Description of the task: With pictures left out, output word for word the lines from the one containing "Image resolution: width=528" through the end of the material below.

......

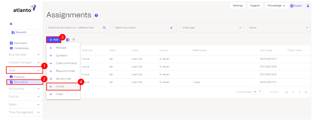Click the magnifier search icon
313x121 pixels.
[x=104, y=28]
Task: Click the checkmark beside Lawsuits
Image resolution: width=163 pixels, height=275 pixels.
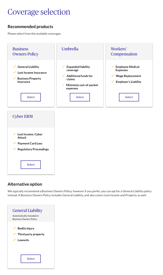Action: pyautogui.click(x=15, y=240)
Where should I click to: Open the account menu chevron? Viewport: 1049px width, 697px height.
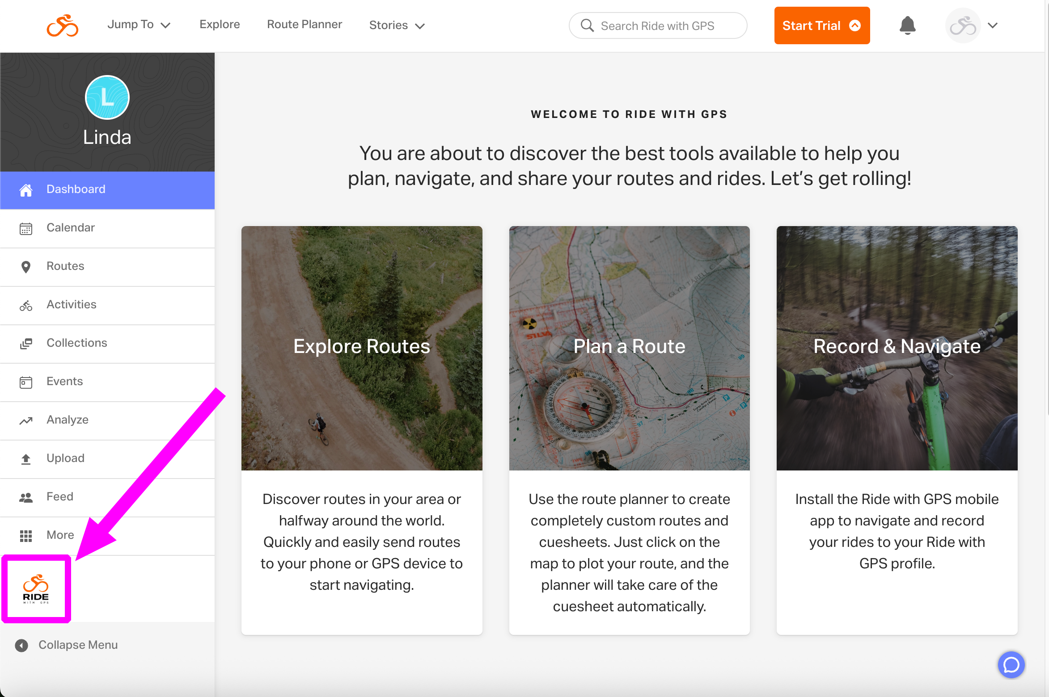pyautogui.click(x=993, y=25)
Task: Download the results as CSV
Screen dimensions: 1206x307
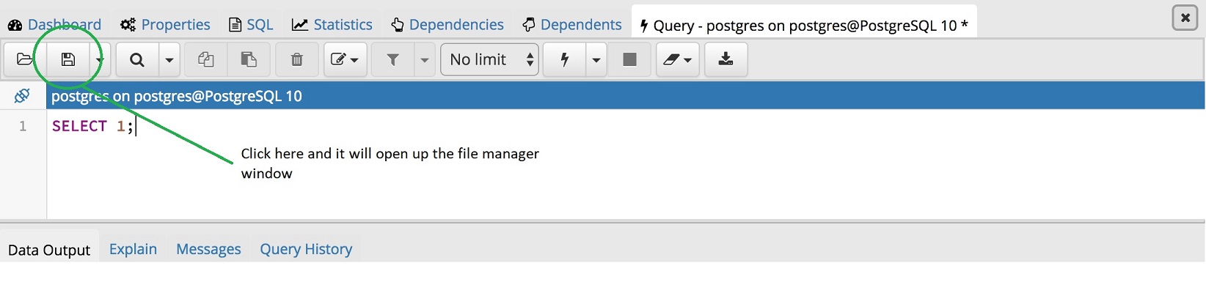Action: (x=726, y=59)
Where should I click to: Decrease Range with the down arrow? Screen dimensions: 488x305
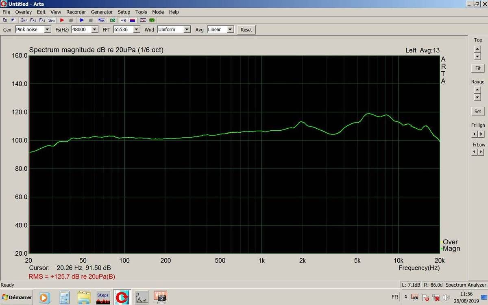tap(477, 97)
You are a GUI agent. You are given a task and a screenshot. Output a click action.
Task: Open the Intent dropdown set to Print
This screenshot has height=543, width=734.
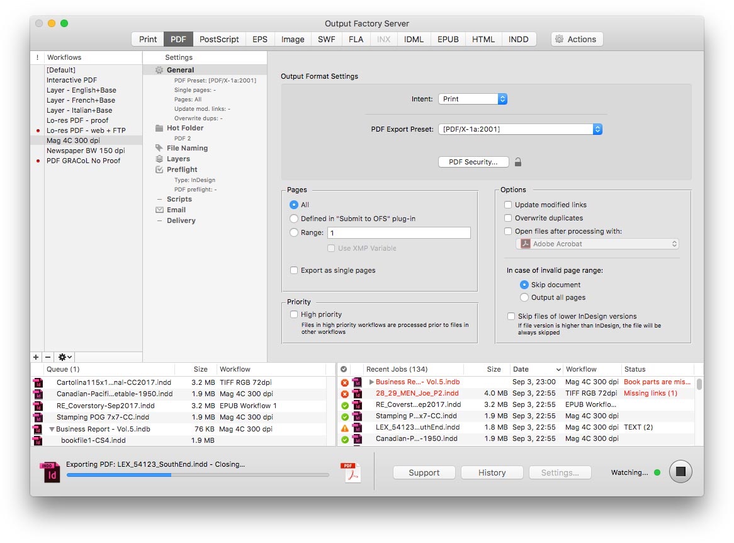point(473,98)
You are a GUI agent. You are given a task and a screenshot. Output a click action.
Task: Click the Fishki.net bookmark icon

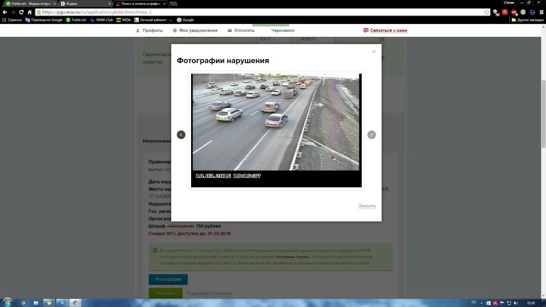pyautogui.click(x=67, y=20)
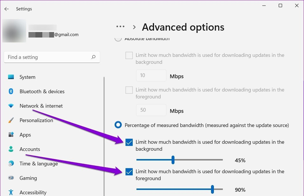This screenshot has width=304, height=196.
Task: Click the foreground bandwidth 90% slider handle
Action: click(212, 189)
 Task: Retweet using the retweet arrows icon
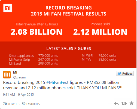tap(124, 103)
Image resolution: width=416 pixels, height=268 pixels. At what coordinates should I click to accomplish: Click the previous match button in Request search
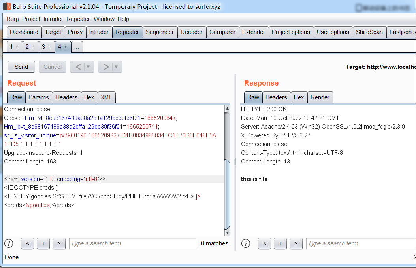tap(27, 243)
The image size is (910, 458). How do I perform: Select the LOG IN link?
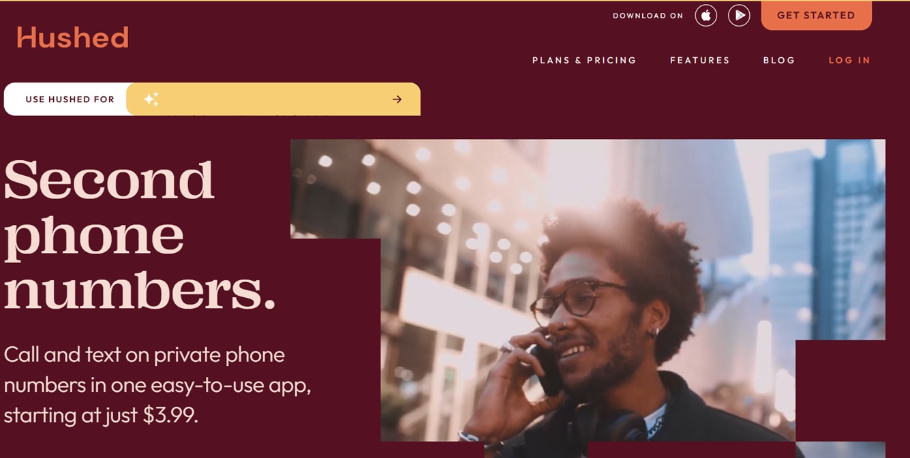849,60
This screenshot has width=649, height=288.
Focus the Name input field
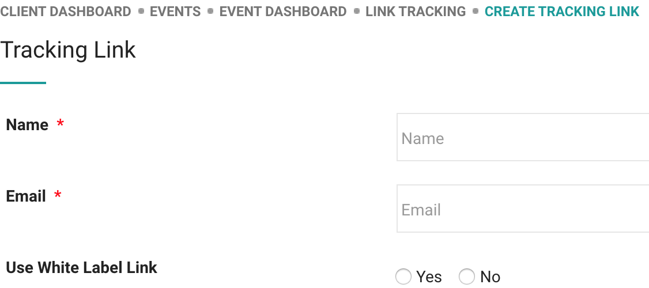click(522, 138)
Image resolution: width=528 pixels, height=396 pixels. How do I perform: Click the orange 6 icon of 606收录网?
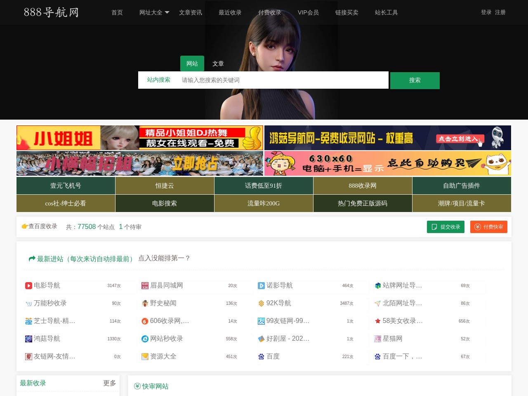[x=145, y=321]
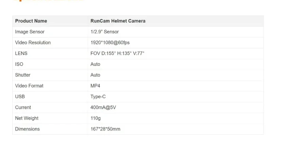The image size is (296, 153).
Task: Select the "Image Sensor" row label
Action: click(x=30, y=32)
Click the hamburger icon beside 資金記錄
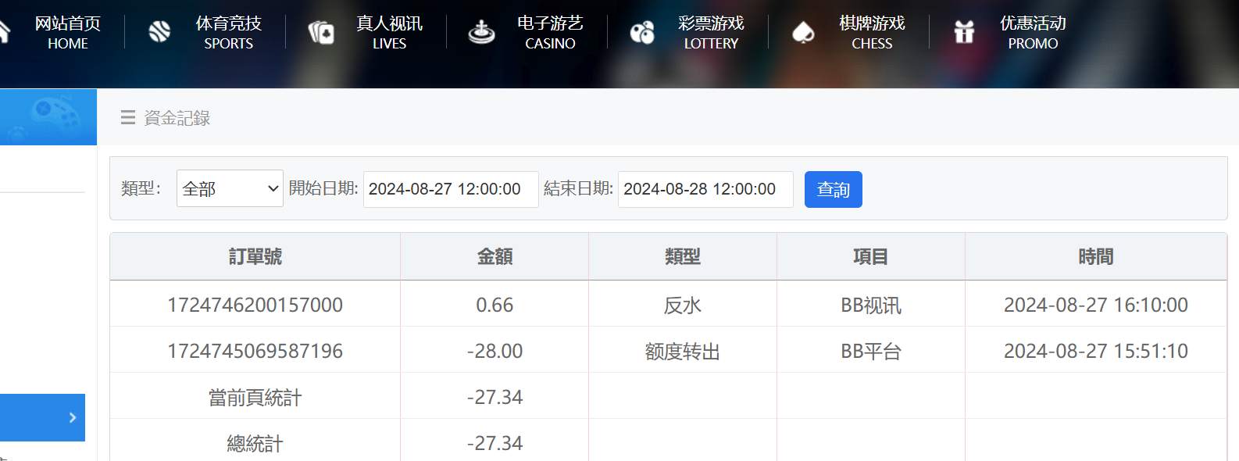1239x461 pixels. point(128,118)
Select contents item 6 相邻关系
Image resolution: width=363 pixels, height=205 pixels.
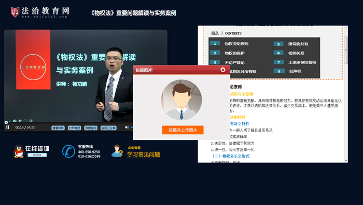click(296, 53)
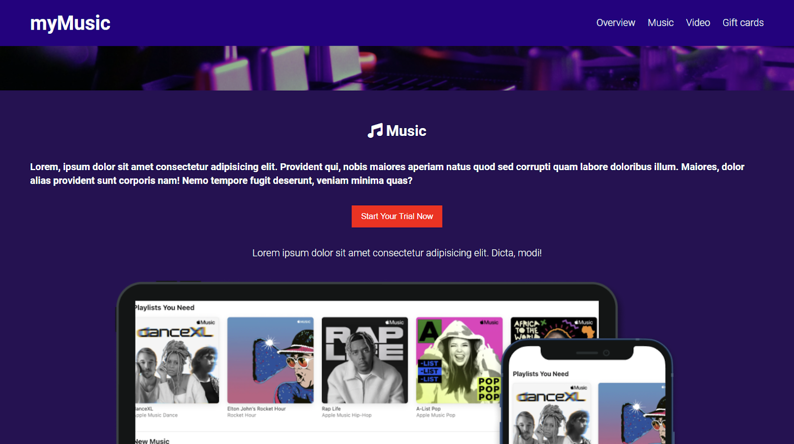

......

Reply:
Image resolution: width=528 pixels, height=396 pixels. How do I perform: Click the orange 6 icon of 606收录网?
[x=145, y=321]
The image size is (296, 153).
Task: Select the "Image Sensor" row label
Action: click(x=30, y=32)
Click the hamburger icon beside 資金記錄
1239x461 pixels. point(128,118)
Select contents item 6 相邻关系
Image resolution: width=363 pixels, height=205 pixels.
click(296, 53)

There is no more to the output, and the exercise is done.